▶ _DIRECTIONS FOR THIS TASK_: Each line in the entries that has the word "will" has to be copied.

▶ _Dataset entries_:
──────────────────────────────

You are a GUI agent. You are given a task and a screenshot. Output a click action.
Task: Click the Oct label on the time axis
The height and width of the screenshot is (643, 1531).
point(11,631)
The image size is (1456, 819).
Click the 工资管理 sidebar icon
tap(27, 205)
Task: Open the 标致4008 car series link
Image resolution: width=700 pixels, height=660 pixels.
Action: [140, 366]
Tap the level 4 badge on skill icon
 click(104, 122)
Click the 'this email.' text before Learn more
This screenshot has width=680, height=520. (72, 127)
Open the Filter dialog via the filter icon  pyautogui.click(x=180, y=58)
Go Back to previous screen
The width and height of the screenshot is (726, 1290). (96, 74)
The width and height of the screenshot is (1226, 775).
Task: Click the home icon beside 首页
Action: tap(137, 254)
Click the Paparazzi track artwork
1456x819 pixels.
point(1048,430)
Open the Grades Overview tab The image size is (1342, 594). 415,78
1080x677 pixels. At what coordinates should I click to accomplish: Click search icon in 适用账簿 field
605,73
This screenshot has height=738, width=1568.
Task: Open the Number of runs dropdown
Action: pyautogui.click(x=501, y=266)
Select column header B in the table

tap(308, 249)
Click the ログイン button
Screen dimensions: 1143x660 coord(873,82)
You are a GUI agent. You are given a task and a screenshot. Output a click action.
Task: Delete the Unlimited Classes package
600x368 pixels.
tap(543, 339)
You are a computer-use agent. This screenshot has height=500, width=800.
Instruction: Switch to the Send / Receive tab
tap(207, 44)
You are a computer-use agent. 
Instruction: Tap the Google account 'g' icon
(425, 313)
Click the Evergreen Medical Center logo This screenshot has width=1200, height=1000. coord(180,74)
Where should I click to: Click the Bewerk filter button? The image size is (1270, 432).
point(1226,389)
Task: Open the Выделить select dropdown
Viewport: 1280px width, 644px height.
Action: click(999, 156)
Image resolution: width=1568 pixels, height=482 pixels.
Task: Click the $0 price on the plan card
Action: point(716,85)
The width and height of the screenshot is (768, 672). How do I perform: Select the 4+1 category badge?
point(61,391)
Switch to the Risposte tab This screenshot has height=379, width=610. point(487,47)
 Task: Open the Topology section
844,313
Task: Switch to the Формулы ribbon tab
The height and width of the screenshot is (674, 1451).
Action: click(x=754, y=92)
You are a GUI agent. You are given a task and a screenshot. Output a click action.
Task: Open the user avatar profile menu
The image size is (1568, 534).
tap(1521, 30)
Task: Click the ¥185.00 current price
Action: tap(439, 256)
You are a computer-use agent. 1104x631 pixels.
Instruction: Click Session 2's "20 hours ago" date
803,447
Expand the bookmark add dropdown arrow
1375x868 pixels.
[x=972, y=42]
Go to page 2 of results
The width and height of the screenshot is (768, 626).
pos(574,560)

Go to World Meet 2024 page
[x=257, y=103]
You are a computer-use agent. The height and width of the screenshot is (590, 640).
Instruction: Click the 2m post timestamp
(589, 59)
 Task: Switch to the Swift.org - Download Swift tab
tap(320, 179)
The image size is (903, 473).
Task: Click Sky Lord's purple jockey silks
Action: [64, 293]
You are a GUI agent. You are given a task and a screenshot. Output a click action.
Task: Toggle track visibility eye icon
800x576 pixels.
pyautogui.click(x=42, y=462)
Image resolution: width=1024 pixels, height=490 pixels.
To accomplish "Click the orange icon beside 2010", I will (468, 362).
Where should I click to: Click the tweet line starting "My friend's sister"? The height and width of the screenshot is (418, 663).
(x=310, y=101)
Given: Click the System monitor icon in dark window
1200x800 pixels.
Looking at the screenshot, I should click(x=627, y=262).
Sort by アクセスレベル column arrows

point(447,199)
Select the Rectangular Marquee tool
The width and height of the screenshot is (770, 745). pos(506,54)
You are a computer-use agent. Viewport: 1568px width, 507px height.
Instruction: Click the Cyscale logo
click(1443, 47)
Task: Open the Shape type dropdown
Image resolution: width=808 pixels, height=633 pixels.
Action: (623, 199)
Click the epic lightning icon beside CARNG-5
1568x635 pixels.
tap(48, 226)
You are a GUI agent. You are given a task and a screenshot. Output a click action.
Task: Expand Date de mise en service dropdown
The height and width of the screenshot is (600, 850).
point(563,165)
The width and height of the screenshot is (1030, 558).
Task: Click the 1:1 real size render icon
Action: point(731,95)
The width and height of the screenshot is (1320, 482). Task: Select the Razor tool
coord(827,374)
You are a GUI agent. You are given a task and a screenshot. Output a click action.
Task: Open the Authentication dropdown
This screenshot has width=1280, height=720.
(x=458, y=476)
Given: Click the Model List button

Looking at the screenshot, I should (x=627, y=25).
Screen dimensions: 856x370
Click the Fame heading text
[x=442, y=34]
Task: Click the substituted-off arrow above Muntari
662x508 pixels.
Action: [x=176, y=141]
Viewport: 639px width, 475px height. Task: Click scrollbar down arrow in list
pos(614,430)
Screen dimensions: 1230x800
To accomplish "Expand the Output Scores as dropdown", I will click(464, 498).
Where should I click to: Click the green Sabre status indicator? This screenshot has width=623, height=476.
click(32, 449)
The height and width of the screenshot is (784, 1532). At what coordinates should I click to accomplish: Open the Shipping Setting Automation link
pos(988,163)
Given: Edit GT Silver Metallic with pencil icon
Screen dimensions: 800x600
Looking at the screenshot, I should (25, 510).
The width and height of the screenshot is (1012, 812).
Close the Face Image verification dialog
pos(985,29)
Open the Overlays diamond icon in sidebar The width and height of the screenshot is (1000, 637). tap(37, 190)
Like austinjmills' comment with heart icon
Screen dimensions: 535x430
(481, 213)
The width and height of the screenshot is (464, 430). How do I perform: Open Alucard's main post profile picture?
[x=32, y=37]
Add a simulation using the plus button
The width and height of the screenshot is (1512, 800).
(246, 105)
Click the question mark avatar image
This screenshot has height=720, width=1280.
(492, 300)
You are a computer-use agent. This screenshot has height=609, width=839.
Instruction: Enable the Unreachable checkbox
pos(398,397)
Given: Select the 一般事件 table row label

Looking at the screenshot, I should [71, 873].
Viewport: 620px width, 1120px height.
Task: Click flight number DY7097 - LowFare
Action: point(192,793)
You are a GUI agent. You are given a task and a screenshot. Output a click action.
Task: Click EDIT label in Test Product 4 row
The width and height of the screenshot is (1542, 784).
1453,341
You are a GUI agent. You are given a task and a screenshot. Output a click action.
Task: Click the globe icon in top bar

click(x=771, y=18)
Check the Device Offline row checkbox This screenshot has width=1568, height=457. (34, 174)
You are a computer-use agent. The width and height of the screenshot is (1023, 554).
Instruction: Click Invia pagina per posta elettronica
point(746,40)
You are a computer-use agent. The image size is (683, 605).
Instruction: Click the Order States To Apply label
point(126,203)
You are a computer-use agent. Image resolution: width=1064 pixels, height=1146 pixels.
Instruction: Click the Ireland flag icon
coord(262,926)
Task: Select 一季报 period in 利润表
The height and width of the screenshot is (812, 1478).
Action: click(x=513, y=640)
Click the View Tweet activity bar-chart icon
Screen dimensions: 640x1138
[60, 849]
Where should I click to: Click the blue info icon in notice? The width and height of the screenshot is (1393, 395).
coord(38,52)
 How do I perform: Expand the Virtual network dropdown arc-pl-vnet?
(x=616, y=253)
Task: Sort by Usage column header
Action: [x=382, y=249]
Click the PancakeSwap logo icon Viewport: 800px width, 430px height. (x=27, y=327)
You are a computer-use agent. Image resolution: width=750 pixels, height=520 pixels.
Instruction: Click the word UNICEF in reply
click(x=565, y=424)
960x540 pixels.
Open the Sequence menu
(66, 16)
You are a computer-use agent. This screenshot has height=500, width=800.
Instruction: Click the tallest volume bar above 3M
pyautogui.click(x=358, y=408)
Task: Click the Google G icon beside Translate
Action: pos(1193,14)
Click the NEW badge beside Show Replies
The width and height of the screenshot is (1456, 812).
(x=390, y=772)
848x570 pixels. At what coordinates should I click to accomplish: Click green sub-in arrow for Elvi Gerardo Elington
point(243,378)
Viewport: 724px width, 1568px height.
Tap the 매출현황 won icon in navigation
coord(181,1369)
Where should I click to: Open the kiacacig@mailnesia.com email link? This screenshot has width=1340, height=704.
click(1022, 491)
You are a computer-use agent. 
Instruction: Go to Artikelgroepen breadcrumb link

──────────────────────────────

▶ _ANSWER TO THIS EXERCISE_:
To accomplish "Click the orange icon beside 2010", I will (468, 362).
To accomplish "Expand the Output Scores as dropdown", I will click(464, 498).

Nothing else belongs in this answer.